- EXTRAIT FOURNI -

On m’a raconté que des passagers et le commandant de l’avion avaient refusé de vous prendre à bord ?

Oui, ils ont refusé.

Qui ? Les passagers ou le commandant ?

Les hôtesses en fait.

Pourquoi ? Parce qu’il y avait trop de violence ?

Non, parce que j’avais mis du caca…

C’est un bon moyen.

Oui, c’est parce que j’avais mis ça et tout…

D’accord, et donc ils ont dit dans ces conditions ça ne va pas vous devez la reprendre ?

Oui, c’est ça.

Et ils ont été violents avec vous ?

La deuxième fois ils m’avaient frappée, mais la troisième fois ils n’ont pas frappé.

Que-ce qu’ils vous ont fait la deuxième fois ?

Une assistante sociale, la deuxième fois l’autre m’avait giflée.

Une policière ou une assistante sociale ?

Oui, une policière, et un monsieur qui m’avait frappé sur la tête.

Ben bon courage. En tout cas il y a des gens qui essayent de faire quelque chose pour vous et qui font passer l’information.

Suite à une dernière tentative d’expulsion, cette jeune femme a été libérée avec un ordre de quitter le territoire. Si elle n’avait pas résisté à toutes ces menaces, elle serait aujourd’hui au Congo.

- PROBLÈME POSÉ 1 -
D'après l'extrait fourni, à la suite de quoi la jeune femme a-t-elle été libérée avec un ordre de quitter le territoire ?
L'extrait et les lignes de données n'ont aucun rapport entre eux.

- DONNÉES STOCKÉES -
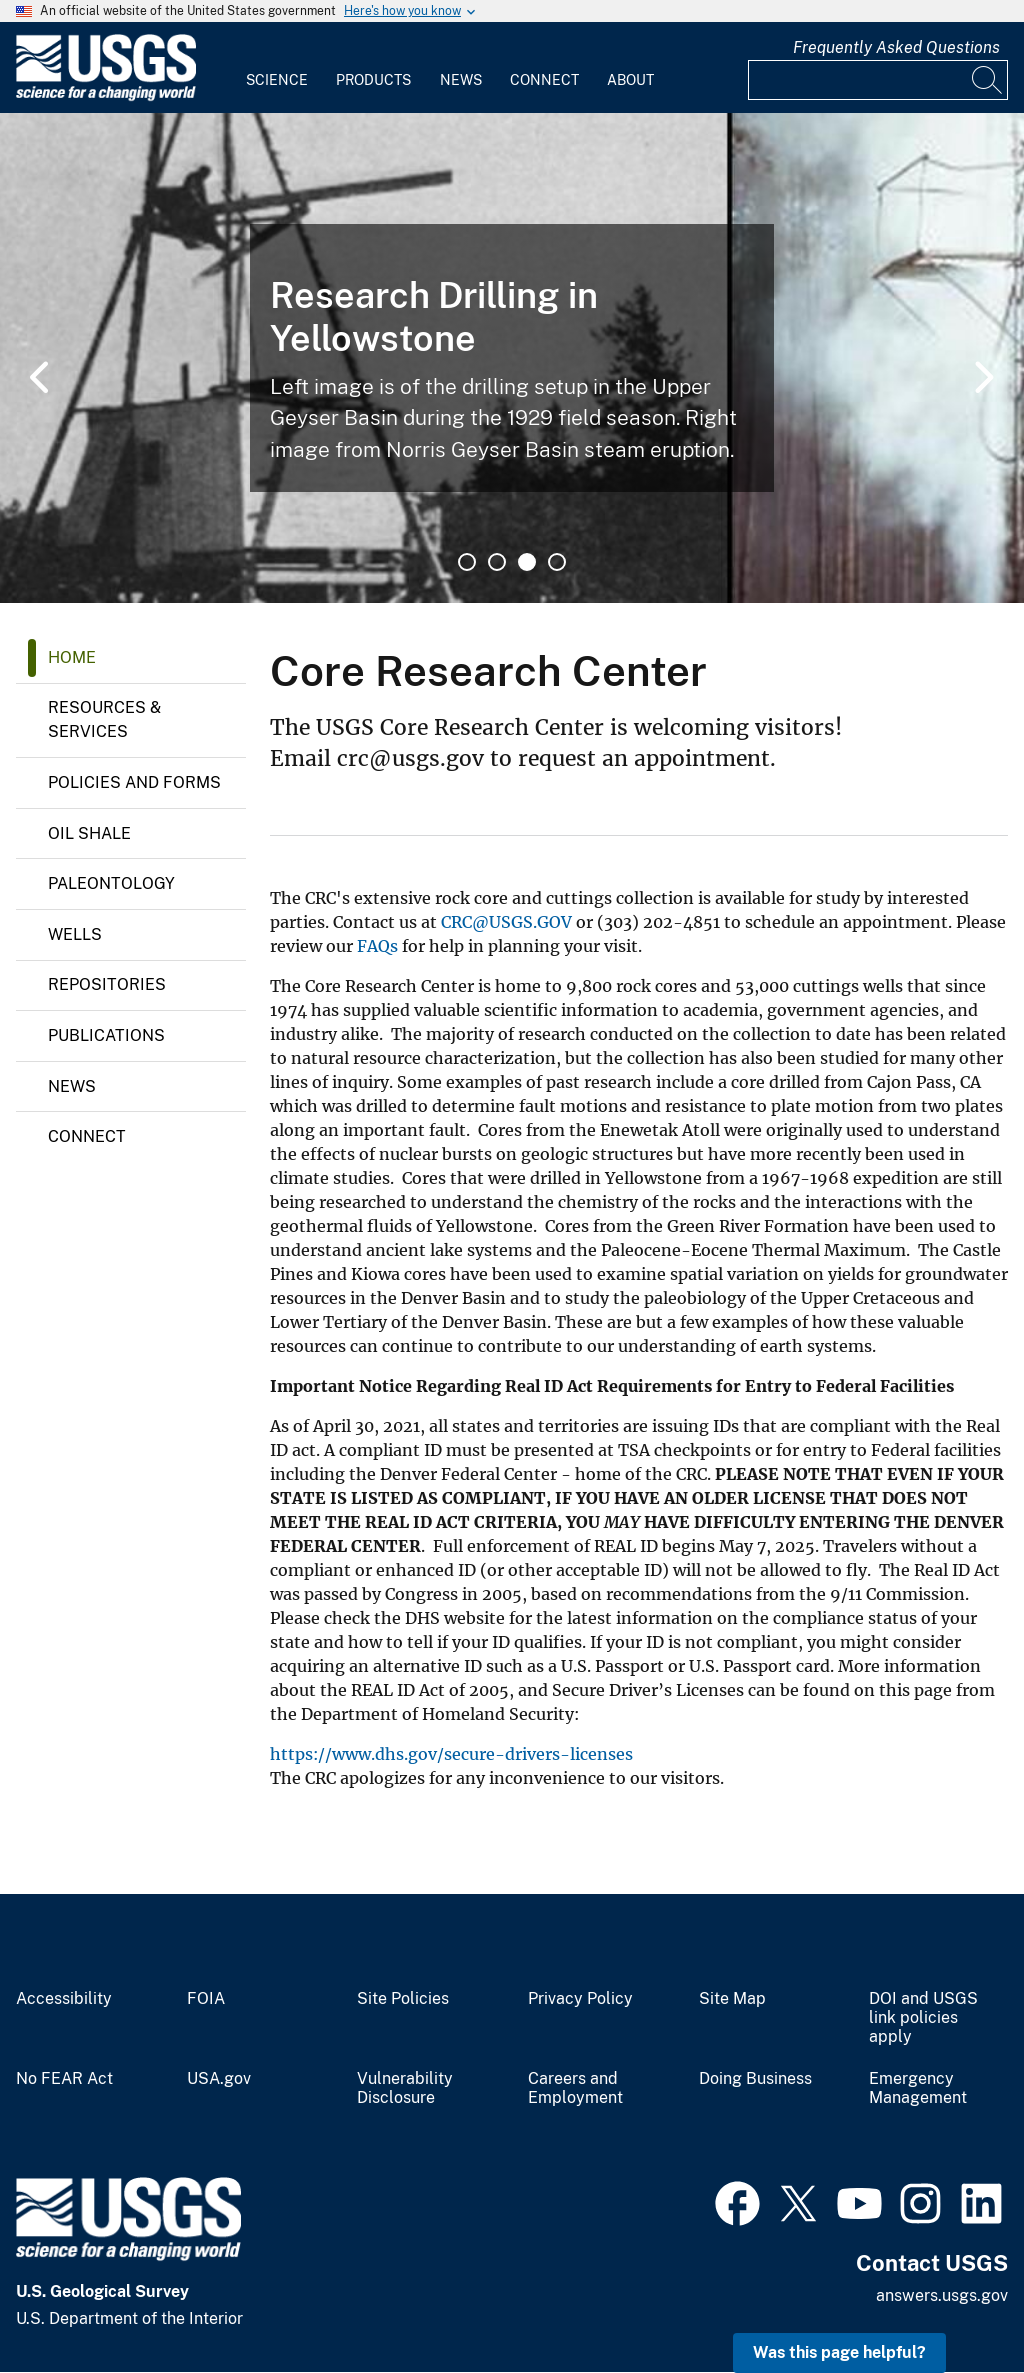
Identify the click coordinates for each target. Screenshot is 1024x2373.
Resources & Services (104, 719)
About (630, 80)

...

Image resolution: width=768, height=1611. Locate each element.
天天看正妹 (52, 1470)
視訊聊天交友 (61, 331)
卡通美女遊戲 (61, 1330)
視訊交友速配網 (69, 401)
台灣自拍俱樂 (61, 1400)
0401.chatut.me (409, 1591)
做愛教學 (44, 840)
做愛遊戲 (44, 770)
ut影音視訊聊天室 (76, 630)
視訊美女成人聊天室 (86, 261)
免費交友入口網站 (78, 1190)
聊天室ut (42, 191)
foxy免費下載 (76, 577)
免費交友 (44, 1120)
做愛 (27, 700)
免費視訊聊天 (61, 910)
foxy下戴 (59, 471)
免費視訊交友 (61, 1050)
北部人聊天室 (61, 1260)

---

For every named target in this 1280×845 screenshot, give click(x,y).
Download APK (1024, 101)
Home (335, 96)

- PROBLÈME POSÉ 2 -
Dans les lignes de données, décalez de 132 chaque nombre des coordonnées données en réponse, de la ligne contenant "Identify the click" jusqu'à la ligne contenant "About (630, 80)", toutes deux incluses. Redonnez uniquement ces lignes, consignes comprises.

- RÉPONSE ATTENDUE 1 -
À la suite d'une dernière tentative d'expulsion.

- RÉPONSE ATTENDUE 2 -
Identify the click coordinates for each target. Screenshot is 1024x2373.
Resources & Services (236, 851)
About (762, 212)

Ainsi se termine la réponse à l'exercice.